• Exercise aim: Please retype, word for word, the line containing "Task: Open the Bookmarks panel icon" and every line after it through the end of the records, leaving out all pictures.

Given entries: Begin

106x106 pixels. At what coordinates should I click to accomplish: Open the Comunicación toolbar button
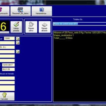click(5, 11)
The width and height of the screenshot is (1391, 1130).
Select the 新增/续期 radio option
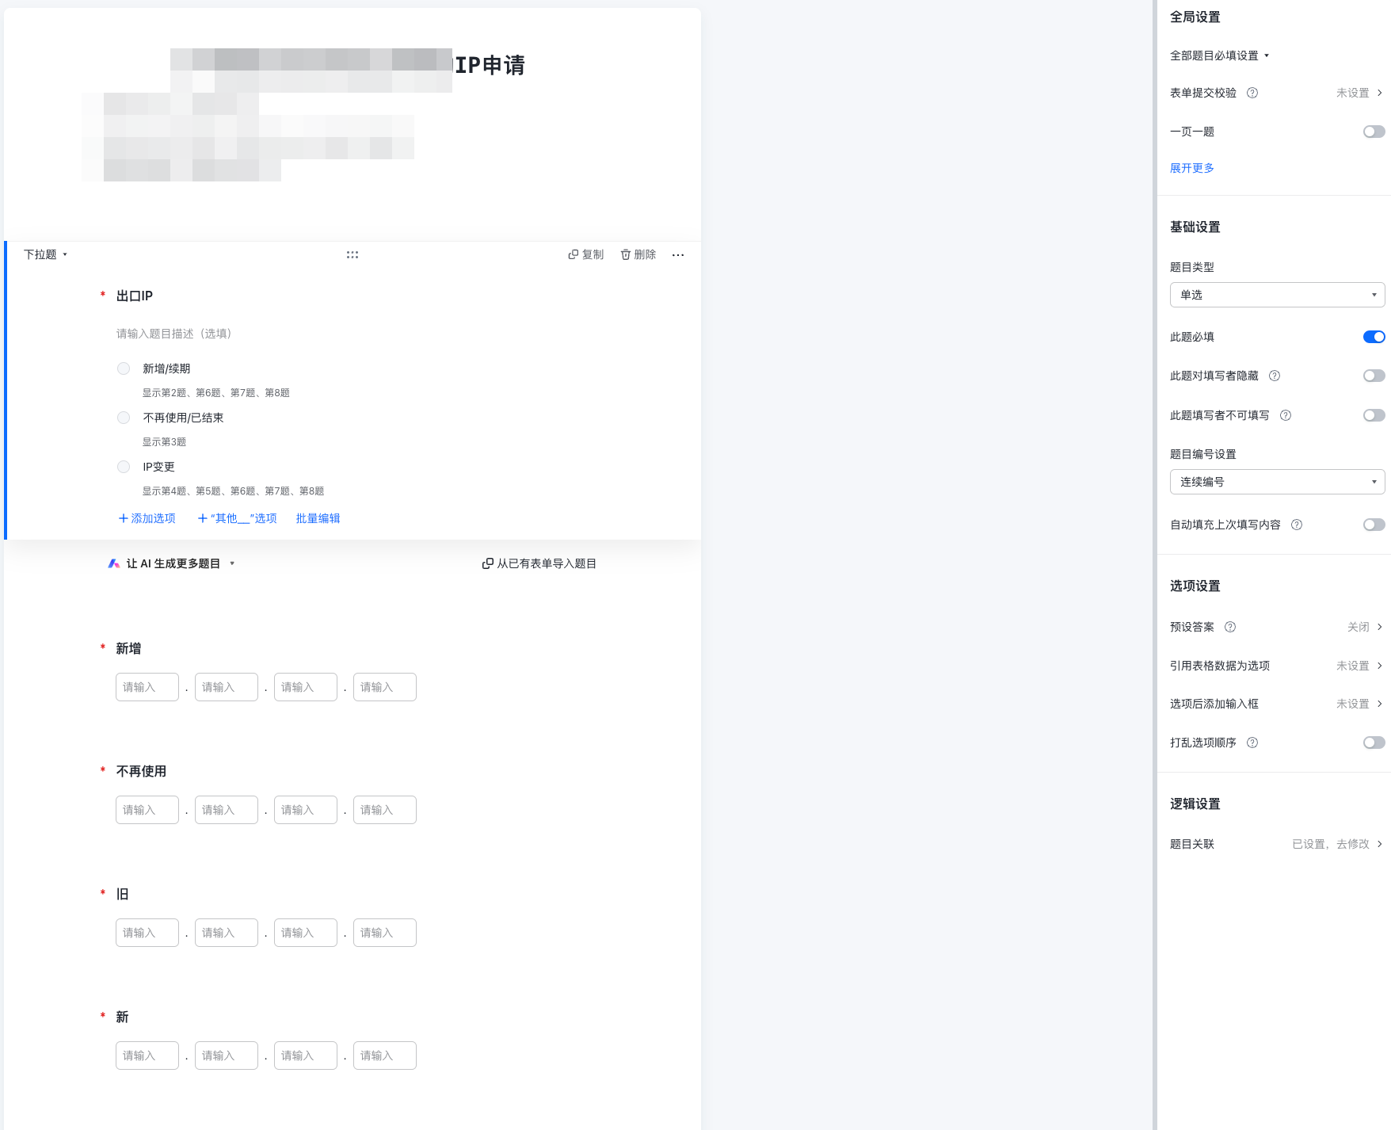click(124, 368)
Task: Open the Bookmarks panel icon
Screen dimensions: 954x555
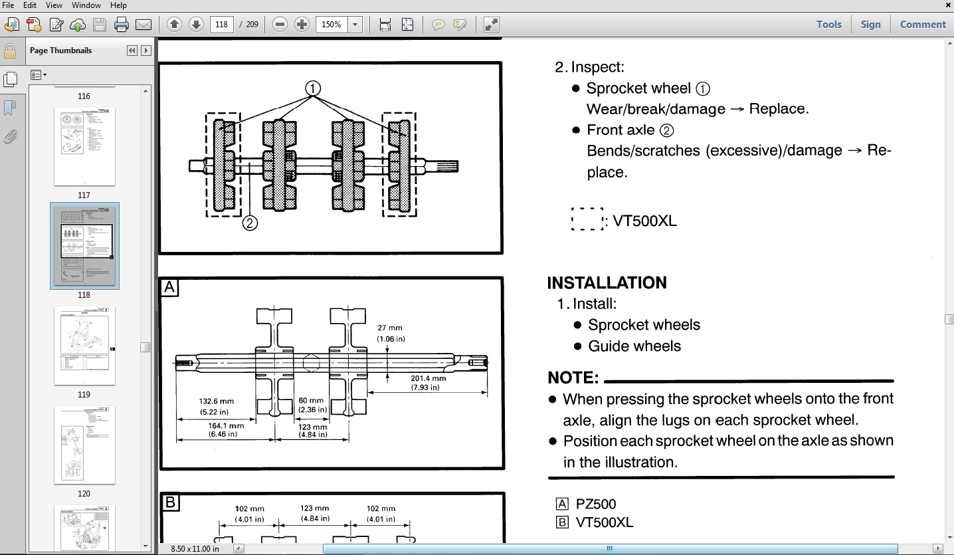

Given entries: End

• Exercise answer:
Task: Open the Bookmarks panel icon
Screen dimensions: 954x555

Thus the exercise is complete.